Apollo di Veio (510-500 a.C.) – Terracotta policroma plasmata a mano – Museo Etrusco di Villa Giulia, Roma – Foto: Stefania Rega

Si tratta di una grande statua in terracotta che conserva l’originale colorazione, evidente nel contrasto tra il colore bruno delle parti nude del corpo e il bianco degli abiti orlati di nero. Infatti, anche se non siamo abituati ad immaginarlo, le opere d’arte antica erano vivacemente colorate. La statua raffigura il dio Apollo con un particolare sorriso detto arcaico, che serve ad accentuare l’espressione del viso. Cammina deciso verso sinistra. Il dio incede a piedi nudi con il braccio sinistro minacciosamente teso in avanti e l’altro abbassato, forse a reggere l’arco: per comprendere il suo atteggiamento bisogna mettere in relazione l’Apollo con la statua che gli è di fronte: si tratta di Ercole che ha appena catturato la cerva dalle corna d’oro, sacra alla dea Artemide. È questa una delle dodici fatiche che l’eroe doveva portare a termine come espiazione per aver ucciso moglie e figli in preda a un attacco di follia.

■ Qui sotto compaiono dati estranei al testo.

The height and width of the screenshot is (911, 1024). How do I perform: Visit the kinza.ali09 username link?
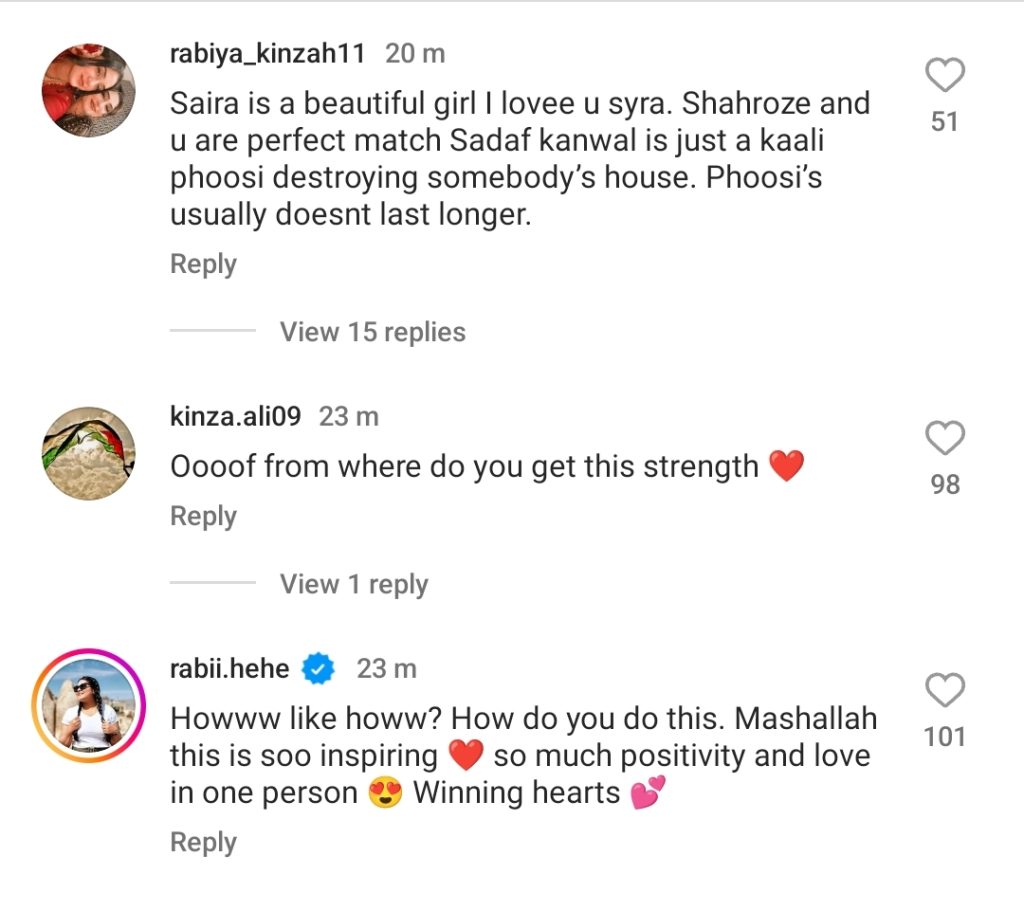coord(235,416)
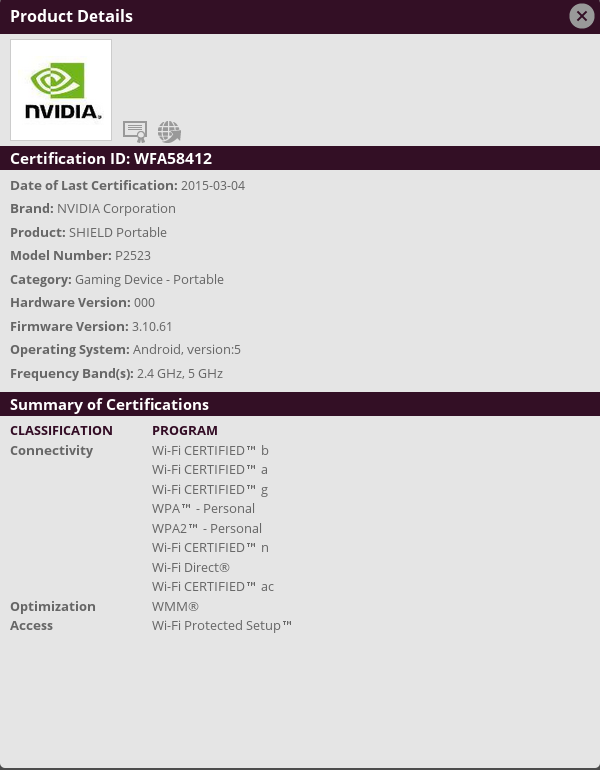Open the certificate document icon
Viewport: 600px width, 770px height.
(135, 131)
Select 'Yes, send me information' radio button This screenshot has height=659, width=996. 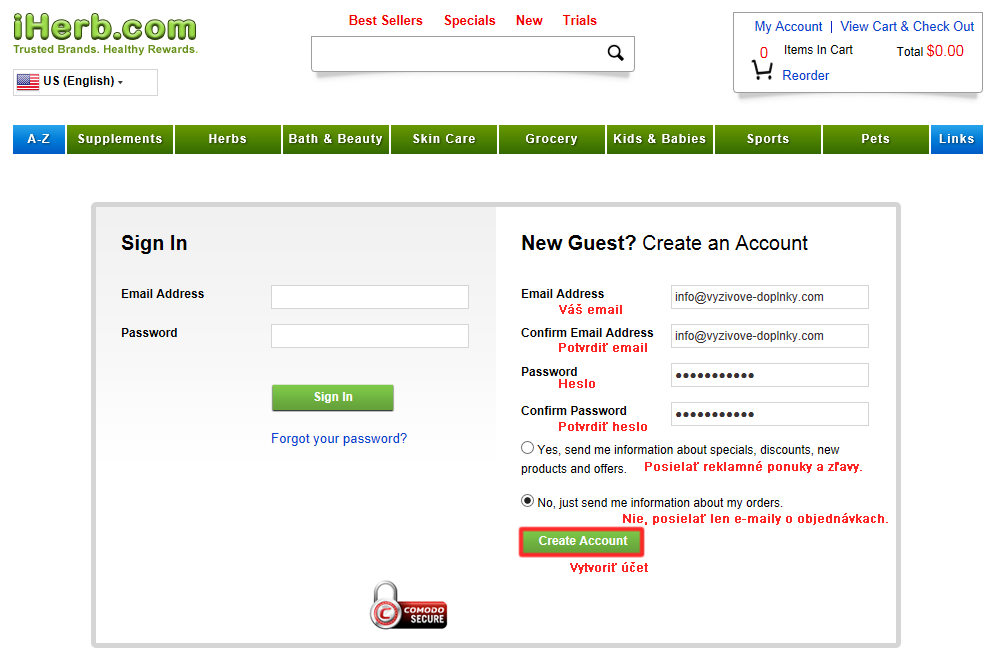(x=527, y=448)
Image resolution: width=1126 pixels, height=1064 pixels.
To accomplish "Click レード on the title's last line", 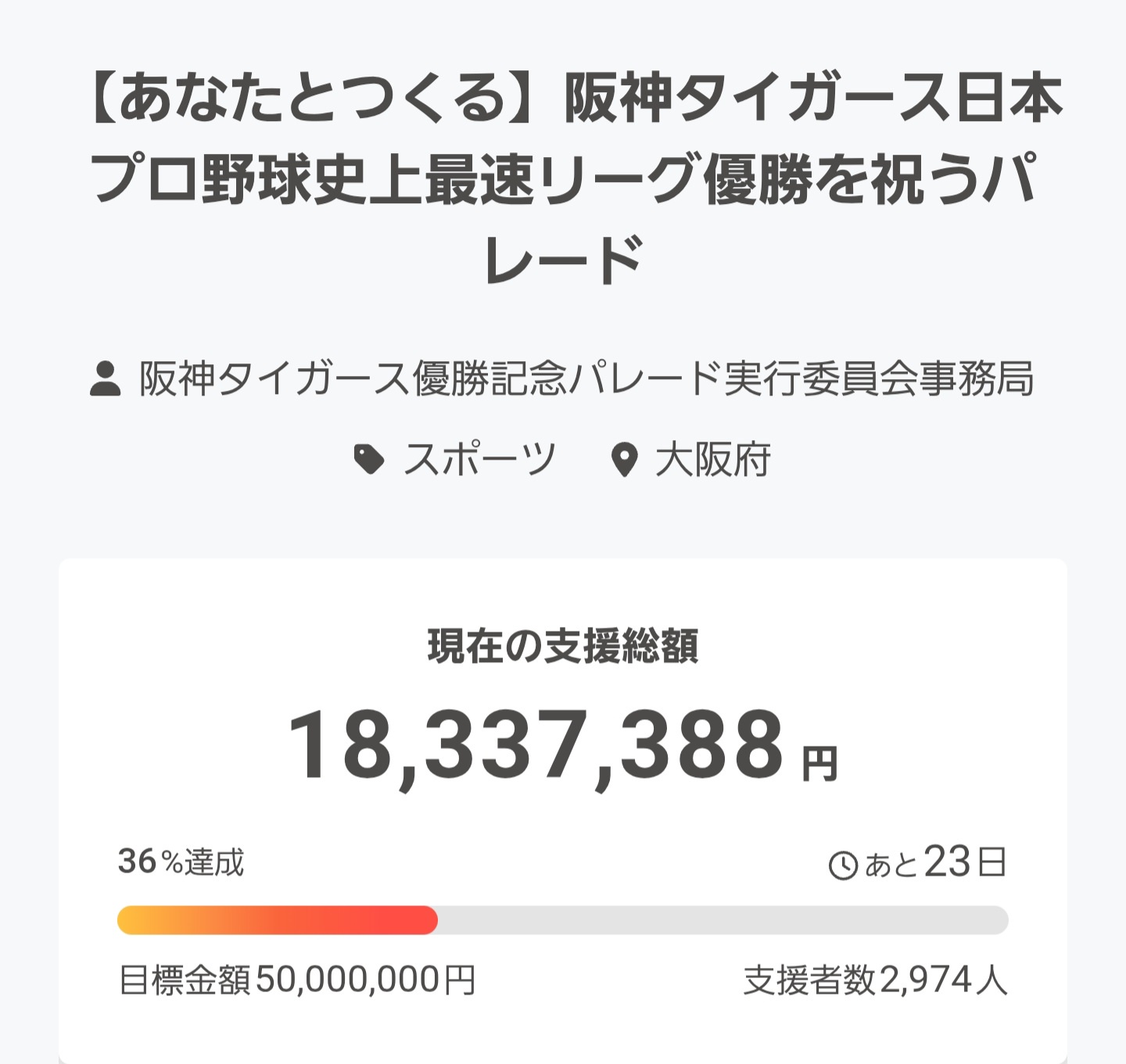I will 563,260.
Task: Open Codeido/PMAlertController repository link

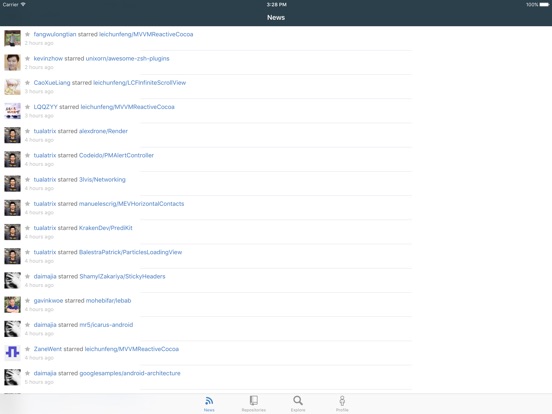Action: coord(116,155)
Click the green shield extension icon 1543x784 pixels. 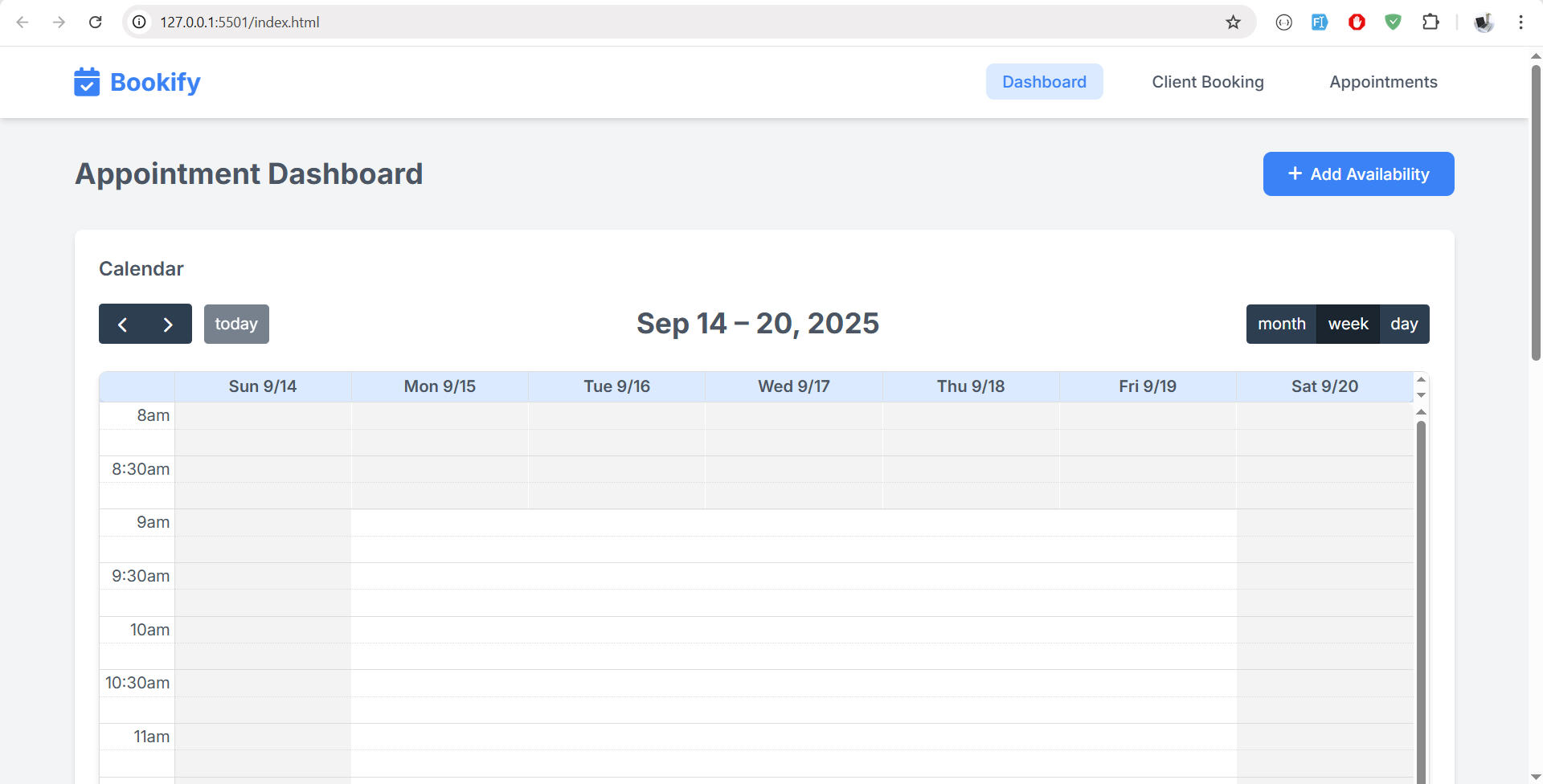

Ecco spiegata la rabbia del dio Apollo che si appresta a lottare con Ercole per liberare la cerva, sacra a sua sorella. 

Queste e altre statue – tra le quali spicca Latona con il piccolo Apollo in braccio – erano destinate a decorare la sommità del tetto (columen) del tempio in località Portonaccio a Veio, dedicato alla dea etrusca Menerva (la greca Atena) e datato alla fine del VI secolo a.C. (fonte: didascalia museo)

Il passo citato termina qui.